During the trip, the students also visit a home for children with HIV, a nursing home, a children’s hospital, a boy’s orphanage and a girl’s orphanage in the city of San Pedro Sula. They then split into smaller groups and visit the mountain region, where they perform Masses, have youth groups for kids and groups for adults, and conduct a program on personal hygiene.

Caffery, a sophomore, said he has always been interested in service in other countries.

“I just always felt that, Americans especially, we’re extremely fortunate,” he said. “At least in my mind, we have some sort of responsibility to help people who don’t have everything we do.”

San Pedro Sula, said Rinaldi, is “the unofficial economic capital of Honduras.”

“It’s nice for a developing country, but at the same time you know it’s a developing country because police ride around holding machine guns,” he said. “It’s safe, but you know stuff happens.”

The mountains, he said, are an “awesome” experience.

He said the first year he went, residents had only had electricity for two weeks.

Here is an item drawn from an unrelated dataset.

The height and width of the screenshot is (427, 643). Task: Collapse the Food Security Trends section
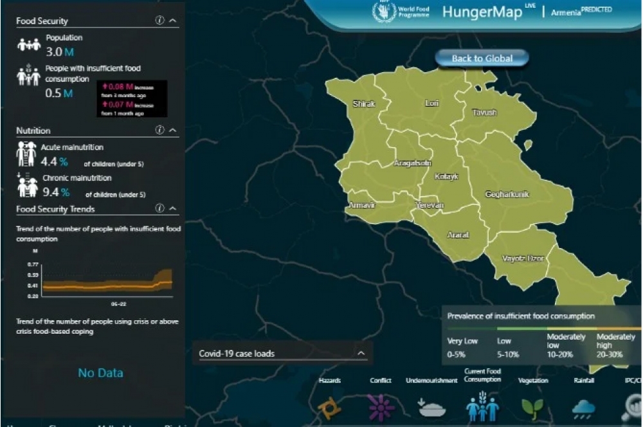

The group also provides donations like clothes, shoes, medicines, vitamins, school supplies, dental supplies and soccer balls, and has raised money so that kids can keep going to school. Most go to school until age 15, then drop out to work or because of pregnancies, Rinaldi said.

Rinaldi said he is “really excited” about this year’s special purpose.

“It’s a lot of work, but it’s awesome knowing that at the end of our work they’ll have free health care,” he said.

They plan to work on raising money until the middle of November; the trip is from Dec. 30 to Jan. 8. The goal is $15,000, Rinaldi said.